[Available records start]

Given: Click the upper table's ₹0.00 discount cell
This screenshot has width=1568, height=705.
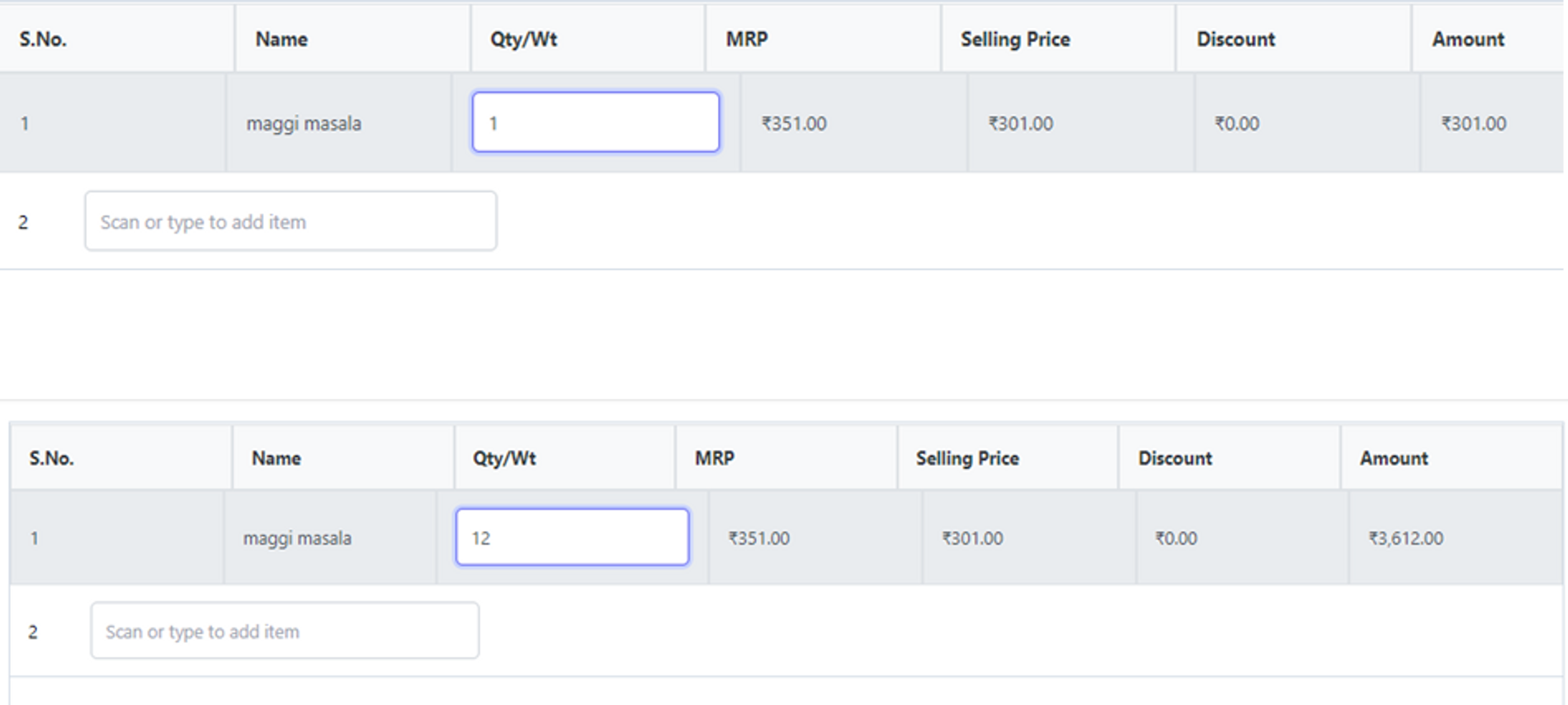Looking at the screenshot, I should tap(1236, 124).
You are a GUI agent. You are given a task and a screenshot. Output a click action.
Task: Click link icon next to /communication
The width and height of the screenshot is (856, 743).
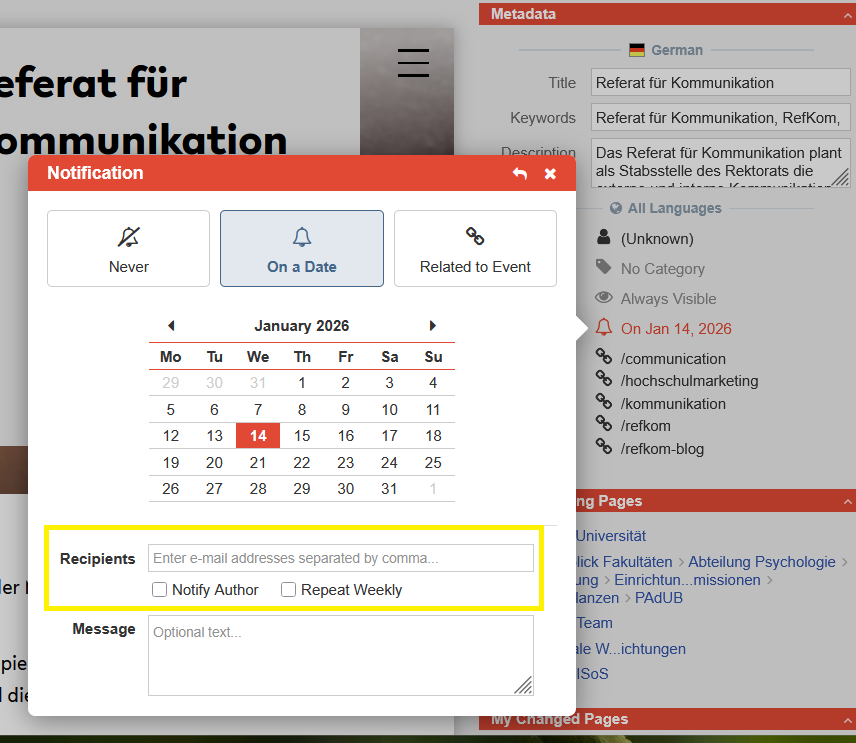(603, 358)
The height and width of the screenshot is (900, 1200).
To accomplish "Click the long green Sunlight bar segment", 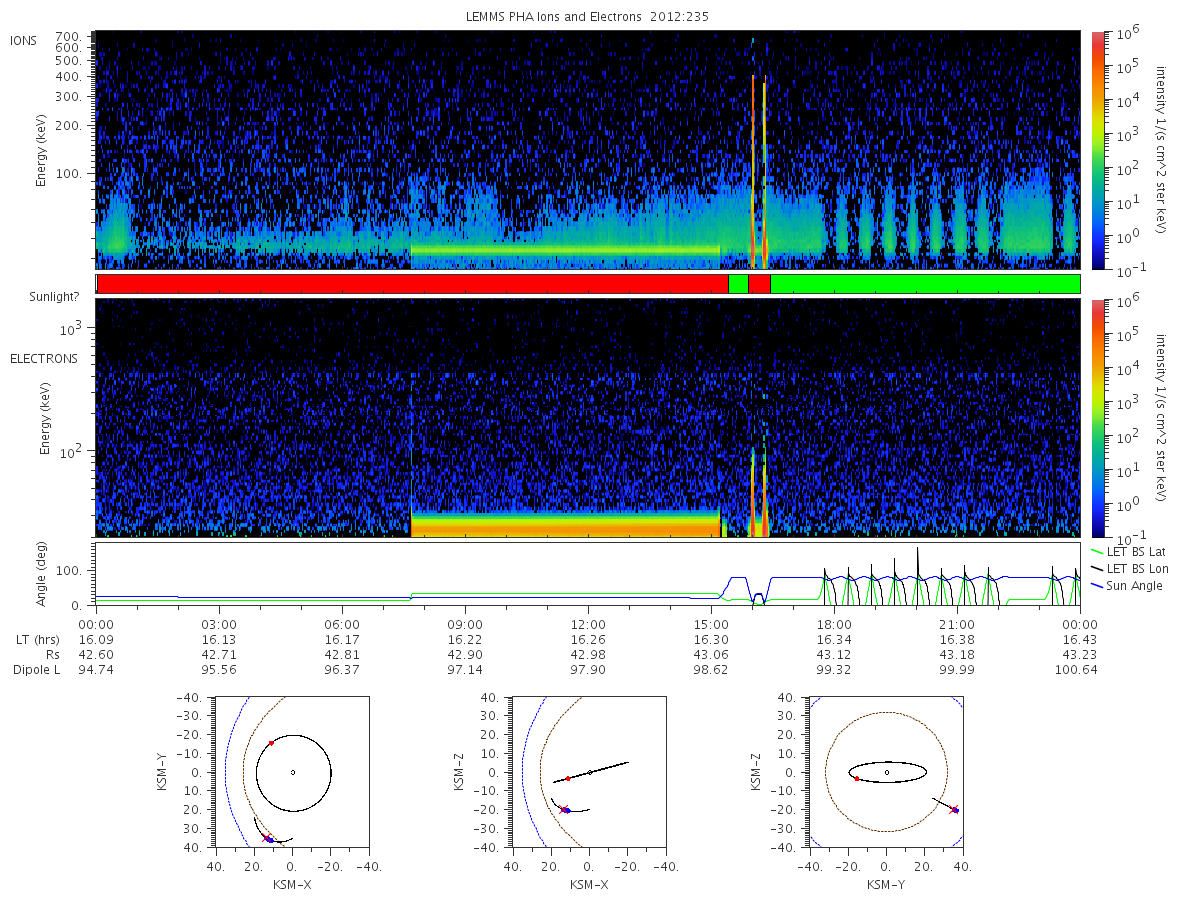I will coord(925,284).
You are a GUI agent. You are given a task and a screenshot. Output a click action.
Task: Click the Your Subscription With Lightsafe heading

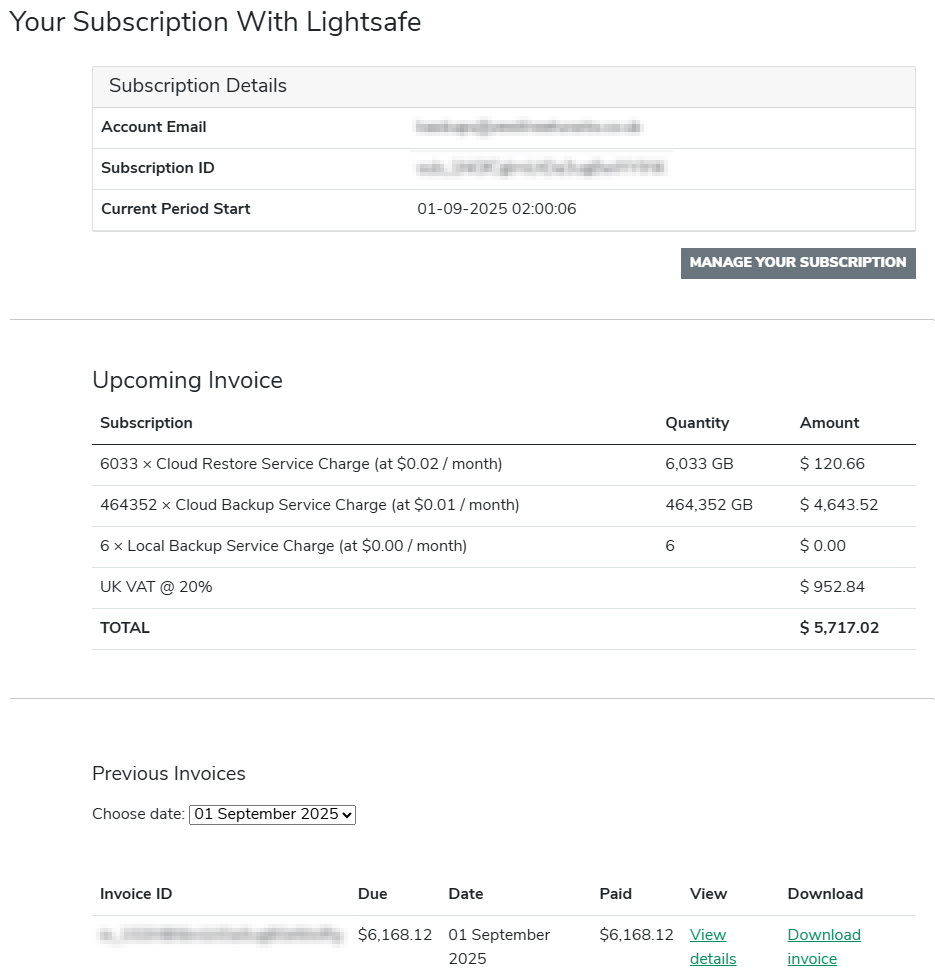click(x=215, y=22)
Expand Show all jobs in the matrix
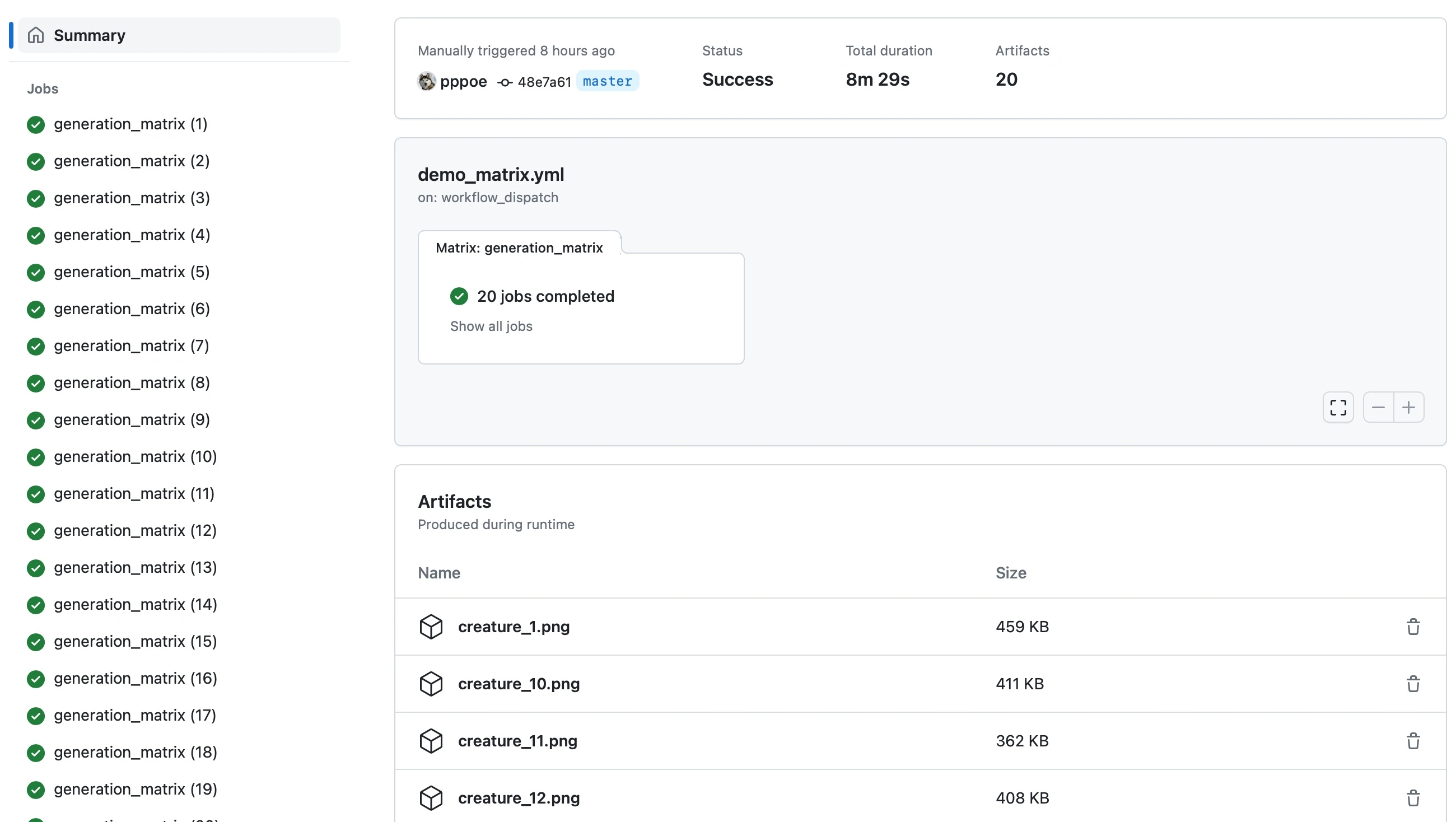1456x822 pixels. [491, 326]
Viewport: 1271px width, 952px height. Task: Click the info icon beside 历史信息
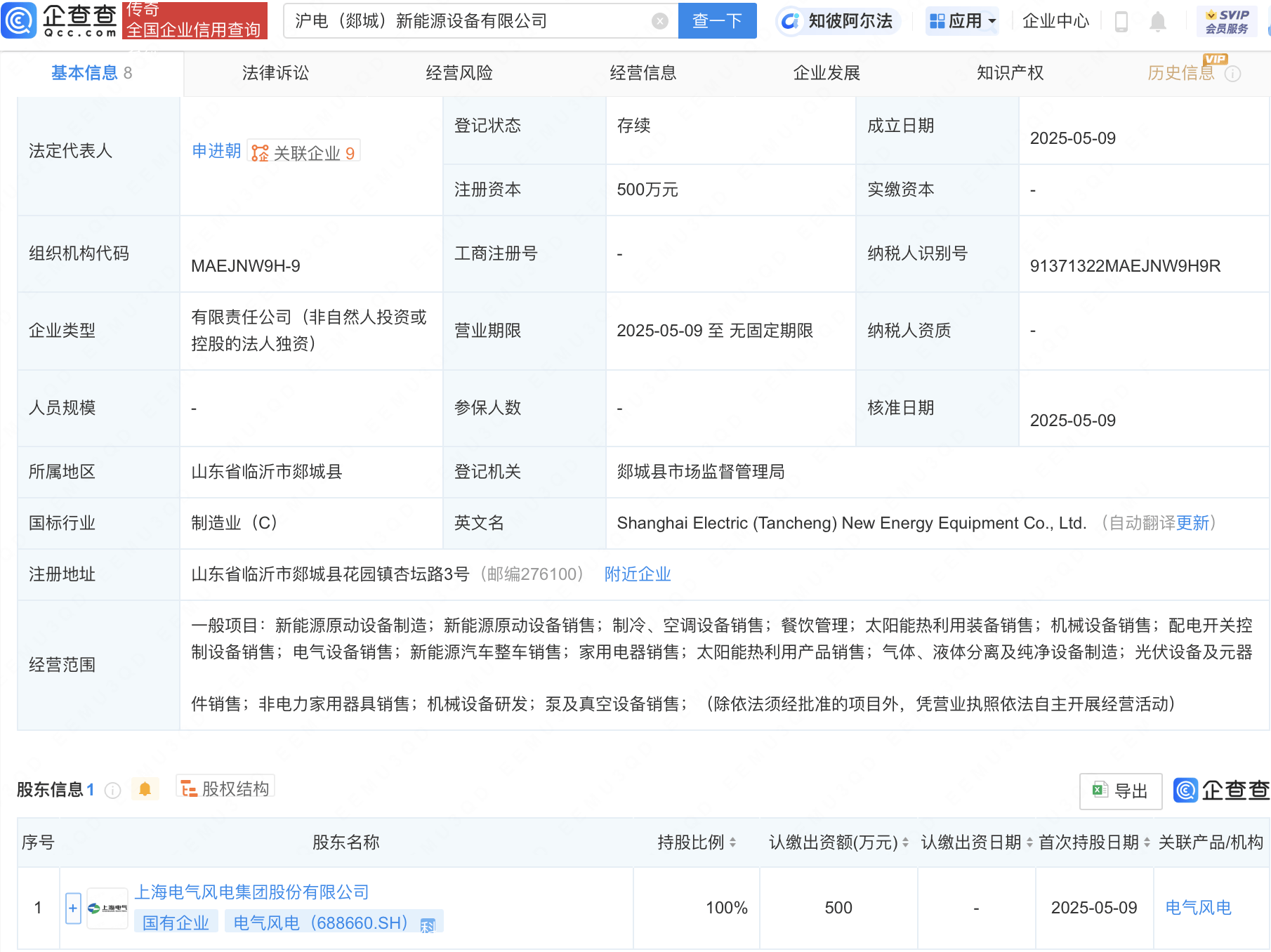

[Available records end]

Please extract each line of the data above that contains the word "height".

| Output below |
This screenshot has width=1568, height=705.
The width and height of the screenshot is (856, 743).
The height and width of the screenshot is (900, 1200).
Viewport: 1271px width, 952px height. Task: Click the info icon beside 历史信息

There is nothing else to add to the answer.